If NIFC’s analysis is correct, California will be one of two states expected to have areas with above average potential for wildfires, and those sections of California will shrink through December until the only areas remaining are the mountains and coasts from Santa Barbara south to the Mexican border. Southern Alaska could also have above normal fire activity in September.
- An excerpt from the NIFC narrative report for the next several months;
- More of NIFC’s monthly graphical outlooks;
- NOAA’s three-month temperature and precipitation forecasts;
- Drought Monitor;
- Vegetation greenness map;
- Keetch-Byram Drought Index.
“Due to the recent lack of rainfall, areas of concern have emerged and are expanding to include Texas, California, Nevada, Utah and southwestern Wyoming – all of which have generally seen less than 25% of average precipitation during the past month. Extended periods of dry conditions across New Mexico and the southern Great Plains are also leading to the development and intensification of drought conditions.
“Entering September, warmer and drier than average conditions are expected to occur along the West Coast, which may persist well into fall. However, the passage of periodic wet systems should gradually end the fire season from north to south across the Northern Rockies, Central Rockies and Great Basin. Texas is expected to remain warmer and drier than average, which may, in turn prolong their season well into fall. Warmer and drier than average conditions are expected across the piedmont of the southern Appalachians, but wet antecedent conditions should preclude fire activity there.
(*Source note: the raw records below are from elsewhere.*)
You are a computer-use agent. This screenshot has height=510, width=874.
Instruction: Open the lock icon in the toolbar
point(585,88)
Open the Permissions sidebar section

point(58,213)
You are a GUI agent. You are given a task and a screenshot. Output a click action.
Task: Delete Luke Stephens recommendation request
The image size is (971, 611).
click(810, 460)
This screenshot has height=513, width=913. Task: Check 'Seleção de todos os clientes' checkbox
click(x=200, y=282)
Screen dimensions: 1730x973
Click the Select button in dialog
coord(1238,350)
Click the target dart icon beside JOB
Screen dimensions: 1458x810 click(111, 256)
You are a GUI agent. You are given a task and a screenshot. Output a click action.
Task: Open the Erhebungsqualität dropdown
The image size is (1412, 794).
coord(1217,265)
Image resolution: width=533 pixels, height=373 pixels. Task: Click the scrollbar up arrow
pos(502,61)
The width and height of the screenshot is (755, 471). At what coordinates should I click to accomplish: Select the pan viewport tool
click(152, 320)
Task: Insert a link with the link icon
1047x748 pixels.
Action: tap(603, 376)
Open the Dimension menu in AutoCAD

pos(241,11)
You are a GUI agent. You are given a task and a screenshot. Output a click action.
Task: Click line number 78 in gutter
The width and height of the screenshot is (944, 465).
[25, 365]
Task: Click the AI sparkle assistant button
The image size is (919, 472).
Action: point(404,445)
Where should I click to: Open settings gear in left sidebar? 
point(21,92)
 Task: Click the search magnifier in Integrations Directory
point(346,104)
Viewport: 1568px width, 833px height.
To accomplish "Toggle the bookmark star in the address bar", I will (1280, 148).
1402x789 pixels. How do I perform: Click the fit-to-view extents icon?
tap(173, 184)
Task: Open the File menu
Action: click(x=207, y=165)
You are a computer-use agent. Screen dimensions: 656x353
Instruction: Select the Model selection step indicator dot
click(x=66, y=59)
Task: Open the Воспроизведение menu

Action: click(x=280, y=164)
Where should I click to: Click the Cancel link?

“As the fall progresses, fire activity should relent over the Pacific Northwest and eventually Northern California during October. Southern California will likely be the last area to see fire activity conclude in 2019 as offshore winds and dry fuels may keep fire activity going south of Pt. Conception into December. In Alaska, overall warmer and wetter than average conditions are expected until the state enters winter.”